Além do Campeonato Brasileiro de Futebol Americano, ainda existem diversos campeonatos não profissionais sendo jogados no Brasil. Um jogador que faz parte de um desses outros campeonatos é André Macedo Cardoso, estudante de 22 anos que joga como Wide Receiver (recebedor) de um time paulista, o Cronos Football, que foi entrevistado pelo Blog do Jornalismo Esportivo.

BJE: Qual foi o seu primeiro contato com o futebol americano?

André Cardoso: Meu primeiro contato com o futebol americano foi no ano de 2008, eu estava na casa de um amigo em um domingo e ele me ensinou sobre os jogos enquanto víamos as partidas de domingo da NFL e desde então assisto toda temporada

BJE: Como é a estrutura do futebol americano no Brasil? (campeonatos, estádios/campos, equipamento)

André Cardoso: A estrutura do futebol americano ainda pode ser considerada muito precária, embora tenha aumentado o investimento e o número de fãs.
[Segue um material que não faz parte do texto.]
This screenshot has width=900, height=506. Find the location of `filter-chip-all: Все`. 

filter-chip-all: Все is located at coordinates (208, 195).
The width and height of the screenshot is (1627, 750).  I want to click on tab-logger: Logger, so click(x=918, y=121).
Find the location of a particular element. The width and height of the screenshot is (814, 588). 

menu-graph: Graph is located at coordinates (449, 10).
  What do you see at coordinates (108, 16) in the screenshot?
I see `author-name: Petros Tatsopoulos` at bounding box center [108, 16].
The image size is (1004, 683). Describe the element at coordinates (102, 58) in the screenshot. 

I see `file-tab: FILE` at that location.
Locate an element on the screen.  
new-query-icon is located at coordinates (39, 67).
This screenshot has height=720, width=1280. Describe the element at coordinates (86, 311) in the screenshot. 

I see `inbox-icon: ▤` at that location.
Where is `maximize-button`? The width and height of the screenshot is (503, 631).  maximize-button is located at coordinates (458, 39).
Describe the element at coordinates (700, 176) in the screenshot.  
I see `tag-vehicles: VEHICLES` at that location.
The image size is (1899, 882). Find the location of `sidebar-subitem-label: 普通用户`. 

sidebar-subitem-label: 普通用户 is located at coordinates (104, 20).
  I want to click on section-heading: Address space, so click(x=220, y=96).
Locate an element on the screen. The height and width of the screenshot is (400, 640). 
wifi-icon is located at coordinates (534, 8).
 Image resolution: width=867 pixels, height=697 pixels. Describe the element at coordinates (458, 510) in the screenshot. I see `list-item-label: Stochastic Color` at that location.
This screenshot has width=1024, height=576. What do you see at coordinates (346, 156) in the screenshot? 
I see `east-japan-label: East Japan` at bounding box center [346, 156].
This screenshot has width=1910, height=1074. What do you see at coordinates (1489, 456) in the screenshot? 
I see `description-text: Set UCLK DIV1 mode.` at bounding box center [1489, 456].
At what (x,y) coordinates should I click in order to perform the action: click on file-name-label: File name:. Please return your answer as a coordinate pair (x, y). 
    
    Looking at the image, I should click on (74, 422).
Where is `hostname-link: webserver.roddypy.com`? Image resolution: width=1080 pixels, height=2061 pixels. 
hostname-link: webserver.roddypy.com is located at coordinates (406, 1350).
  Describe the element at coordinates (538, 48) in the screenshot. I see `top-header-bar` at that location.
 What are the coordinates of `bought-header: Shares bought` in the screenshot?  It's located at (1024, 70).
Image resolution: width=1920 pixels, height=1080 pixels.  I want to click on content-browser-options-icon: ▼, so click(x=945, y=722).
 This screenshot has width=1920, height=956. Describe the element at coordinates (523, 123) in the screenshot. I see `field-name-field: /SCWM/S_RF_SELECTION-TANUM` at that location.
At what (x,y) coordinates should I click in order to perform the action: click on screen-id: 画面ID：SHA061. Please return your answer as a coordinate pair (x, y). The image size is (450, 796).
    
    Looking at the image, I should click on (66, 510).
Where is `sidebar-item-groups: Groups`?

Os equipamentos são muito caros, o esporte é muito caro e também requer muito esforço por parte do atleta, não apenas nos treinos, mas também se cuidar na vida em geral. Os lugares para treinamento são muito precários, alguns times treinam no Parque Villa Lobos, alguns no Ibirapuera. Não tem muitos campeonatos, mas a maioria é organizado pelas federações estaduais. Apenas os times semiprofissionais que tem uma estrutura melhor e são convidados para os maiores torneios.

BJE: Há quantos anos você pratica o futebol americano? É possível perceber a evolução do esporte nos últimos anos?

André Cardoso: Eu pratiquei pela primeira vez em 2011, em uma seletiva do Palmeiras Locomotives, mas não foi para a frente e logo depois entrei no Cronos Football, onde estou até hoje. A estrutura melhorou um pouco, o número de times aumentou muito, existem mais campeonatos, mas ainda tem muito a melhorar, principalmente no nível profissional, que comparado com outros esportes, praticamente não tem estrutura.

BJE: Qual a dificuldade em se acompanhar as partidas dos times brasileiros de futebol americano? Você considera isso uma possível limitação para o crescimento ainda maior do esporte?

André Cardoso: É quase impossível acompanhar as partidas dos times brasileiros sem ser no próprio estádio. Com certeza isso é uma limitação para o crescimento do esporte no país, mas como a NFL está sendo transmitida cada vez mais, o esporte vem crescendo. Os times brasileiros, que com poucos fãs, também não tem muito retorno financeiro e isso também é uma limitação.

BJE: Você pode dar uma dica para quem deseja praticar o futebol americano?

André Cardoso: Eu diria que a pessoa tem que se esforçar muito nos treinos, tentando aprender sobre a tática de jogo, além de se cuidar fisicamente, já que é um esporte de muito contato.